The small study, which has not yet been published in a peer-reviewed medical journal, was recently presented at the annual meeting of the Associated Professional Sleep Societies LLC, a joint venture of the American Academy of Sleep Medicine and the Sleep Research Society. The results are considered preliminary, but the authors say they shed light on how insomnia can affect—and be affected by—more than just the person who can’t sleep.
Insomnia is largely seen as an individual condition, the authors wrote in the study’s abstract, even though about 60 percent of adults sleep with a partner. To examine the relationship between insomniacs and their bedmates, they gave questionnaires to 14 women and 17 men whose partners were participating in a separate clinical trial for insomnia.

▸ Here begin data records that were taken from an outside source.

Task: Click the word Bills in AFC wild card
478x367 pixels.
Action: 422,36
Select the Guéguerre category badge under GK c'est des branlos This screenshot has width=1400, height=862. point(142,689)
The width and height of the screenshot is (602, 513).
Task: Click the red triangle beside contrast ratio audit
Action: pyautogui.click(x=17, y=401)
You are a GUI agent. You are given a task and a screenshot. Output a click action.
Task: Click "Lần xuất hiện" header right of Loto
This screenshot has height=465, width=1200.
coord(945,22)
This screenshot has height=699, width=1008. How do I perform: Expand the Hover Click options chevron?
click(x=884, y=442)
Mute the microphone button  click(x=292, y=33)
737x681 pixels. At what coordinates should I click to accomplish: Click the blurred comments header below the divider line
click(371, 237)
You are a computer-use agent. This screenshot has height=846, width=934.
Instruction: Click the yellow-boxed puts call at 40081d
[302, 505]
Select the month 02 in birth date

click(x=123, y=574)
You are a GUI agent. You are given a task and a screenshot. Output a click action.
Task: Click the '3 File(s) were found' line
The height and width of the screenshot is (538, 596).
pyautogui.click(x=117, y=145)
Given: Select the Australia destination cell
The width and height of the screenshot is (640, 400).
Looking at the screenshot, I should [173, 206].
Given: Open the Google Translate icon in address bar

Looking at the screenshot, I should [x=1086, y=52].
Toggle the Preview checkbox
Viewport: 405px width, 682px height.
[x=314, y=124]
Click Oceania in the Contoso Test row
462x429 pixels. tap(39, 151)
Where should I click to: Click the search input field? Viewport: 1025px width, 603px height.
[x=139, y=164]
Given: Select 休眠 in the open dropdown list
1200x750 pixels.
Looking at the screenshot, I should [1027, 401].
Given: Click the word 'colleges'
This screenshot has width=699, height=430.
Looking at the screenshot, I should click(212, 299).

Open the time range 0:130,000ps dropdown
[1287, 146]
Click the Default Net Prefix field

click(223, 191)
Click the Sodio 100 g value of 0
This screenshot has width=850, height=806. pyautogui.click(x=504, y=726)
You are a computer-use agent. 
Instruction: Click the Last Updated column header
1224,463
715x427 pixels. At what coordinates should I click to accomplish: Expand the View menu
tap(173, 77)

They found that even though these partners didn’t have sleep issues of their own, they often made accommodations for their loved one’s insomnia, such as modifying their own sleep schedules, work schedules, or leisure activities.
When people said they tried to be helpful with regards to their loved ones’ sleep problems, they were certainly appreciated for it; their partners reported their relationships to be more satisfying than those whose partners didn’t offer assistance. But it did take a toll: Partners who did attempt to help reported more anxiety than those who didn’t.
What’s more, the “help” they offered wasn’t necessarily good advice. A whopping 74 percent of partners encouraged early bedtimes or late wake times, even though sleep experts recommend against this type of behavior for people with insomnia. Other common suggestions included reading or watching TV in bed, taking naps, using caffeine, taking it easy during the day, and taking sleeping pills or alcohol before bed.
These things go against sleep-hygiene guidelines and the practices laid out in cognitive behavioral therapy (CBT), the top-line treatment recommended for people with chronic insomnia. During CBT sessions, people learn to not get into bed until they feel sleepy, to get up at the same time every day, to use their bed for sleep and sex only, and to avoid napping, especially close to bedtime. Exercise during the day is generally encouraged to help promote shuteye at night, while alcohol (which can disrupt deep-wave restorative sleep) is not.
“Despite what are likely good intentions, bed partners may contribute to the perpetuation of insomnia,” the authors wrote in the study’s abstract. At the same time, they add, those people may also be experiencing anxiety related to their loved one’s sleep issues.
Lead author Alix Mellor, PhD, postdoctoral research fellow at Monash University, says more research is needed on insomnia treatments that can benefit patients themselves as well as their other halves. Treatment programs should involve both partners in a relationship, he adds, and proactively address how one partner’s behaviors could be helping—or harming—the other’s sleep.